To lessen the terrible tension between Korean civilians and American soldiers, Jim proposed a model for soldiers to tutor Korean children in English.
His immediate supervisors nixed the idea, but that didn’t stop Jim. He went over their heads to the commanding general, who okayed the idea. Soldiers, teachers, Peace Corps trainers and the Korean press also supported it. The program was ultimately so successful that Jim was awarded the highest noncombat medal a soldier can receive.
Jim continued college at American University in Washington, D.C., earning a master’s degree in East Asian Studies. He worked summers with Outward Bound in Colorado, taught and coached football at D.C.’s St. Albans prep school and set up a service program there, which recently celebrated its 60th anniversary.
While studying for a doctorate at the University of Colorado, Jim volunteered in public schools to reduce racial tension through the service of African American students. Jim’s experience in Korean and Denver schools were the basis for his. doctorate in service-learning.
Two scholars at the University of Minnesota met Jim and invited him to come here in 1982, guaranteeing him two months of salary and an adjunct professor position at the U of M Center for Youth Development. The rest is history.
The next year, Jim set up the nonprofit National Youth Leadership Council (NYLC), and formed and staffed a state commission on community service headed by then Minnesota state Rep. Kathleen Blatz and Minneapolis Mayor Don Fraser.

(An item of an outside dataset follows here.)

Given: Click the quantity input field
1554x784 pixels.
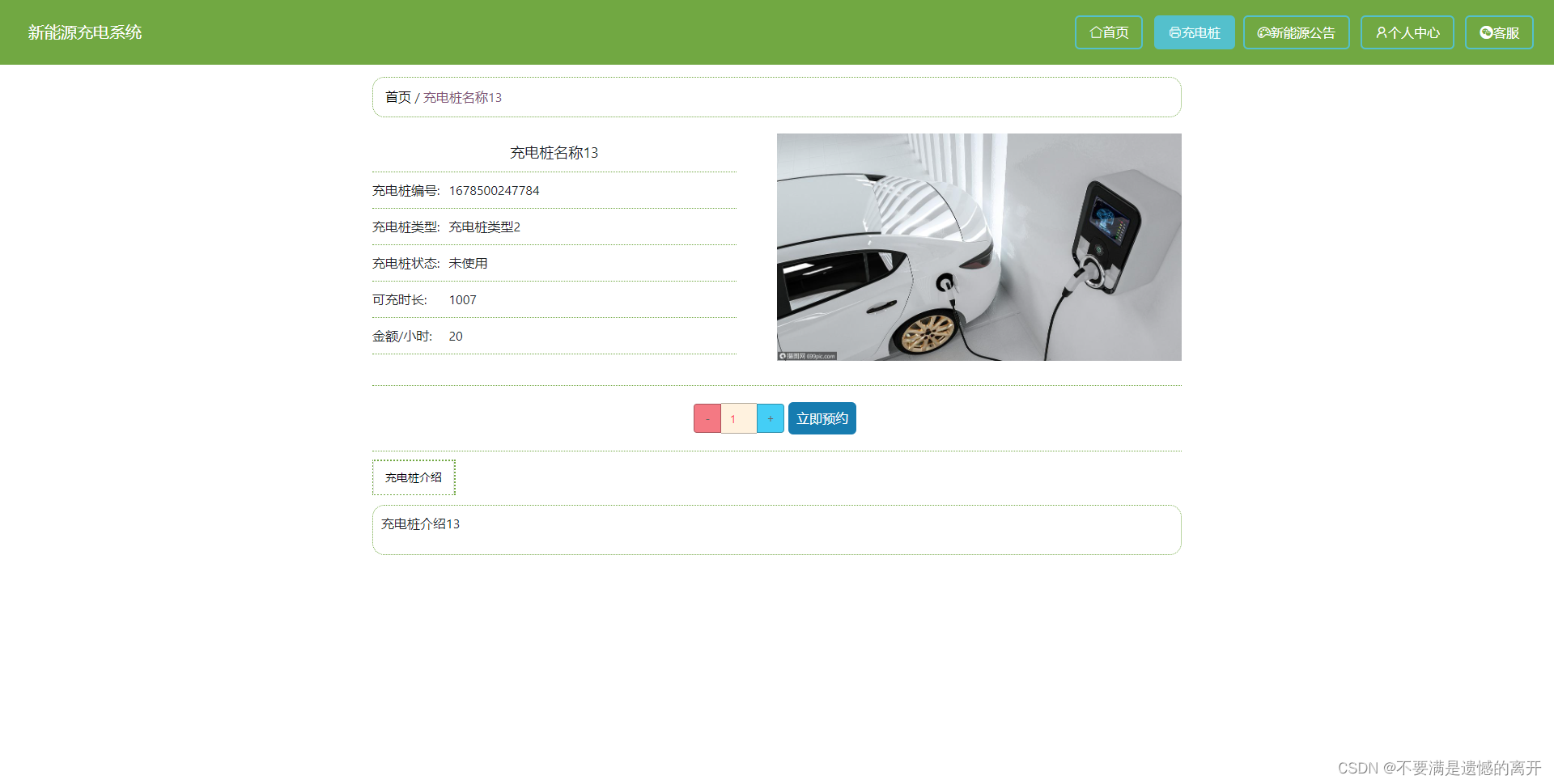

Things started slowly but sped up with the involvement of Gov. Rudy Perpich, who was impressed that Duluth high school students involved in service were twice as likely as their fellow students to want to become teachers.
Perpich proposed the first annual National Service-Learning Conference in Minnesota in 1989 and gave opening remarks.
As an assistant professor at the U of M, Jim also founded the Center for Experiential Education and Service-Learning. Jim credits former U.S. Senators Dave Durenberger (R-Minn.) and Ted Kennedy (D-Mass.) for boosting the movement by writing legislation to create funding for national and community service.
Although he retired from the NYLC in 2011, Jim remains extremely active in the field, now taking it across borders, organizing service-learning in the peaceful Somali region of eastern Ethiopia to reduce food insecurity.
“Food insecurity is not just about the absence of food,” he told me, “but the absence of capability of the local community to produce it.” Jim assembled a diverse team of Americans to do this work under the umbrella of the University Partnership Initiative (UPI).
Earlier this year, the UPI team made a preliminary site visit to Ethiopia, hosted by the president of Jigjiga University. One of the team’s premises is that the capacity of young people to contribute and to learn while they contribute can be applied to food production.
The UPI team also has ideas for the project beyond agriculture and livestock management, including solar and wind-based energy, related conservation methods and a tech expo at Jigjiga University to share information on energy options.



Gwen Willems lives in Falcon Heights and is a Bugle freelance writer.